Ireland posted their highest-ever Test score of 492 on Tuesday as Paul Stirling and Curtis Campher became only the third and fourth Irishmen to hit centuries in cricket’s longest format. Sri Lanka were 81 without loss in reply before rain stopped play on day two in Galle, 411 runs behind with Nishan Madushka unbeaten on 41 and Dimuth Karunaratne 39 not out. But the day belonged to Ireland, with Stirling scoring 103 and Campher 111 after captain Andy Balbirnie made 95 in one day. Lorcan Tucker scored a useful 80 while Prabath Jayasuriyathe home hero of the first Test, took five wickets for 174. Asitha Fernando and Vishwa Fernando took two wickets each.

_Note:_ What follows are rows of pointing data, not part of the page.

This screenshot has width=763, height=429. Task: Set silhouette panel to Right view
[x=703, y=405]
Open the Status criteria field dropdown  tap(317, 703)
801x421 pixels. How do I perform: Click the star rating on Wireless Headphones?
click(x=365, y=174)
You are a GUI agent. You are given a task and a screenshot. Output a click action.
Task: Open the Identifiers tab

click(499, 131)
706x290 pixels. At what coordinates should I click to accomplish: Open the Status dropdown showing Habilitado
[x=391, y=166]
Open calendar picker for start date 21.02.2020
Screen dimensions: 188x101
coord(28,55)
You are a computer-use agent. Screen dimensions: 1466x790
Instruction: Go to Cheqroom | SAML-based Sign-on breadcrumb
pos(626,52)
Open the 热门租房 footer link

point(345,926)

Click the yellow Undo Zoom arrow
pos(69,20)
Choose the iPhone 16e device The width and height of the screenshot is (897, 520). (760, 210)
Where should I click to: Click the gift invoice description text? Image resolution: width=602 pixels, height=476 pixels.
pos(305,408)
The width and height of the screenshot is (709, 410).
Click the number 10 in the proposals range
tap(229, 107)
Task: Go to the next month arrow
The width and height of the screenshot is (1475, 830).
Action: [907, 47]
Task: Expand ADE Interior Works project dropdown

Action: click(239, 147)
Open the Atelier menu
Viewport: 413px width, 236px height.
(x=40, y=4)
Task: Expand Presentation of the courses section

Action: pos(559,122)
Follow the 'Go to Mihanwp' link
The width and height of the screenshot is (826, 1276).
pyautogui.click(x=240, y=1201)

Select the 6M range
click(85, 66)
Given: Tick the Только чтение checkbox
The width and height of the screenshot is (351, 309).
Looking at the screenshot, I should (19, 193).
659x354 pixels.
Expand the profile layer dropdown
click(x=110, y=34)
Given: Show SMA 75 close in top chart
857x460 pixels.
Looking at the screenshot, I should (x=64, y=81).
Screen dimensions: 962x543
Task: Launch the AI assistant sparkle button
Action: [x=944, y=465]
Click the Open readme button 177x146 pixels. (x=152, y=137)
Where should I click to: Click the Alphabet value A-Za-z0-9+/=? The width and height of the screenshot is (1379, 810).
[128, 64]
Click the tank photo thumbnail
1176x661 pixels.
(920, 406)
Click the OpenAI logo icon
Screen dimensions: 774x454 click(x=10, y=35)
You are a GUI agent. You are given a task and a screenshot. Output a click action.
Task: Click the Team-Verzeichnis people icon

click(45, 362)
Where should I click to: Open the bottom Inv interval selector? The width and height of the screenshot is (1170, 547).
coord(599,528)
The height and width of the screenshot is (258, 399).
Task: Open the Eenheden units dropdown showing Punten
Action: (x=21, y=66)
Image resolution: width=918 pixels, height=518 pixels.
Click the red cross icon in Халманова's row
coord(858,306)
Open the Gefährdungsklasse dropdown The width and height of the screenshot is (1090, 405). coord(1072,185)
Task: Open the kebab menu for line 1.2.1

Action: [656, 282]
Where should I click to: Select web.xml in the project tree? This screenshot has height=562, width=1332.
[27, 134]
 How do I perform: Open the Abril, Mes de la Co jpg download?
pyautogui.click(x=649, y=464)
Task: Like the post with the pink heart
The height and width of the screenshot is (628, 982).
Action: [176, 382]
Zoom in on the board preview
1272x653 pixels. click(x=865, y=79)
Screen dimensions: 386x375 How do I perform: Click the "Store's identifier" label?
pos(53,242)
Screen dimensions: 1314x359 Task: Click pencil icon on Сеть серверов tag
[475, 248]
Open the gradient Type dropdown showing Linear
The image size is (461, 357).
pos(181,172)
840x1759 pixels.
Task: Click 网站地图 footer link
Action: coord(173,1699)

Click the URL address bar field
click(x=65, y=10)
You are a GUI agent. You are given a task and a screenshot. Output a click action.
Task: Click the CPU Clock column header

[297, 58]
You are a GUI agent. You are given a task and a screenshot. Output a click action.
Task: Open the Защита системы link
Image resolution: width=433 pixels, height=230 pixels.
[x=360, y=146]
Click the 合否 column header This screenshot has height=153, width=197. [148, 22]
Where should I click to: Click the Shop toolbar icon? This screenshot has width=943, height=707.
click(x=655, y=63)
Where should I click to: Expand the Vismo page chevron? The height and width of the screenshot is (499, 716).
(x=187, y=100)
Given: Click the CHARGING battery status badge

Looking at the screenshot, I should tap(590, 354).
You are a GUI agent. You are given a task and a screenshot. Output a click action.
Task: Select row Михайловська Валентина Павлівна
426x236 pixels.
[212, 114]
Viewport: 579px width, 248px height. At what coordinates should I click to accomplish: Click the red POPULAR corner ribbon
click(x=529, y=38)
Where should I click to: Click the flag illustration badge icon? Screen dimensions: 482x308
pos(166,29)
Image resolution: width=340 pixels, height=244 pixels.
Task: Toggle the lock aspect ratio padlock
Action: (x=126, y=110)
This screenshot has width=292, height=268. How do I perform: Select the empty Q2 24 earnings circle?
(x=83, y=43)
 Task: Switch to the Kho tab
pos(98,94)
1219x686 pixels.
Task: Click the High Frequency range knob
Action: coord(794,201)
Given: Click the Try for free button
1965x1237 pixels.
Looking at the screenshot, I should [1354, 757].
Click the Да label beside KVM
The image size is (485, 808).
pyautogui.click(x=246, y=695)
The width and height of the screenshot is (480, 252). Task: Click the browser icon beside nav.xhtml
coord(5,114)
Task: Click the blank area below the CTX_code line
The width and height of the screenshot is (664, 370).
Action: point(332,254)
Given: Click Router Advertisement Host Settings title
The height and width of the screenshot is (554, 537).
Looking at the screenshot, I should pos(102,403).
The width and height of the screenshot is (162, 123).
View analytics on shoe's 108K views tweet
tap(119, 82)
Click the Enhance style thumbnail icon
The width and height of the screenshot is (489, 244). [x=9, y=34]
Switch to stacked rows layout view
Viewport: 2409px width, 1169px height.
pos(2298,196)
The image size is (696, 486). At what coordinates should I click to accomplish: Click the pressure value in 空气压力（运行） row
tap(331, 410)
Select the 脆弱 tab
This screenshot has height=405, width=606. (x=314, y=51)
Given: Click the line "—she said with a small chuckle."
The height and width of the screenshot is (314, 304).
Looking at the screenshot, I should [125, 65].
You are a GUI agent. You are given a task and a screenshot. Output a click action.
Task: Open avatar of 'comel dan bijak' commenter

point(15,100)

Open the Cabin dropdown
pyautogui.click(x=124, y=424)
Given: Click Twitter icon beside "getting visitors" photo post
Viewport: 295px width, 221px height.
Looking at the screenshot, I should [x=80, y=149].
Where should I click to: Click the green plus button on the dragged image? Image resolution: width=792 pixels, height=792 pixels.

“Scoring a Test hundred is probably something I didn’t believe I could achieve,” Stirling admitted.
“Scoring a hundred in the sub-continent is very special,” he told reporters. “So, I am very pleased. It will mean a hell of a lot more if we can get a positive result here.”
Ireland only gained Test status in 2017 and have lost all five of their matches so far.
Their previous highest score was 339 against Pakistan in their inaugural Test in 2018.
In punishingly hot and humid conditions, Stirling had retired hurt with cramps on Monday after reaching 74, but came back to the crease on Tuesday after Tucker fell.
He reached his maiden Test hundred in style, upper-cutting Asitha Fernando for six over deep point, and now has centuries in all three formats of the game.
Soon afterwards, the same bowler dismissed him for 103 as the batsman hooked a short delivery into the hands of Dhananjay de Silva on the fine-leg boundary.
Campher was well caught by a diving De Silva at first slip to give Jayasuriya his third wicket in the innings.
Sri Lanka’s openers negotiated the final session without much trouble, although Ireland’s quicks found the outside edge of Madushka’s bat with the new ball.
“Tomorrow is going to be a big day,” said Jayasuriya. “We need to score big and take a sizeable first innings lead and should be looking to bat only once.
“That should be the plan but we’ll see how it goes.”
Ireland lost the first Test by an innings and 280 runs.